• **GIVEN TASK 1**:
According to the memorandum opinion, on what date did Officer Aguilar conduct the traffic stop?

• **TEXT SEGMENT**:
CV No. 17-805 JCH/CG
CITY OF CLOVIS, et al.,
Defendants.
MEMORANDUM OPINION AND ORDER
THIS MATTER is before the Court on Plaintiff’s Motion for Permission to Amend
First Amended Complaint (“Motion to Amend”), (Doc. 55-1), filed September 24, 2018
and Defendants’ Response in Opposition to Plaintiff’s Motion for Permission to Amend
First Amended Complaint (“Response to Motion to Amend”), (Doc. 60), filed October 9,
2018. After considering the parties’ filings, the record, and the relevant law, the Court
FINDS that Plaintiff’s Motion for Permission to Amend First Amended Complaint, (Doc.
55-1), is not well taken and should be DENIED WITHOUT PREJUDICE.
I.
Factual Background
On August 3, 2014, Defendant Brent Aguilar, a police officer with the City of
Clovis Police Department, conducted a routine traffic stop in Curry county, New Mexico.
(Doc. 1-2 at 224-25). Upon approaching the driver’s side of the stopped vehicle, Officer
Aguilar asked the driver to roll down the left passenger-side window. (Doc. 1-2 at 225).
The driver of the vehicle, Keisha Lujan, complied with Officer Aguilar’s request and
continued searching for her driver’s license, proof of insurance, and vehicle registration.
Id. Plaintiff Jorge Corona was seated in the back-left passenger seat of Ms. Lujan’s
vehicle, and as Ms. Lujan searched for her documentation, he began asking Officer
Aguilar why they had been pulled over. Id. Officer Aguilar stated that he was not
speaking to Mr. Corona because he was not the driver of the vehicle. Id. Mr. Corona
then continued asking Officer Aguilar why the vehicle had been stopped. Id.
After repeated questioning from Mr. Corona, Officer Aguilar asked Mr. Corona if
he had any identification (“ID”). (Doc. 1-2 at 225). In response, Mr. Corona stated he did
not have ID and continued to ask Officer Aguilar why the vehicle had been pulled over.

Records for locating displayed items
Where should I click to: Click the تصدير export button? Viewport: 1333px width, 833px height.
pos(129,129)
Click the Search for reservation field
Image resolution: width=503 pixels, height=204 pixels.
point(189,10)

• **GIVEN TASK 2**:
Rewrite the entries for finding displayed items with "button" swapped for "icon", leaving everything else unchanged.

• **FINISHED ANSWER 1**:
August 3, 2014.

• **FINISHED ANSWER 2**:
Where should I click to: Click the تصدير export icon? Viewport: 1333px width, 833px height.
pos(129,129)
Click the Search for reservation field
Image resolution: width=503 pixels, height=204 pixels.
point(189,10)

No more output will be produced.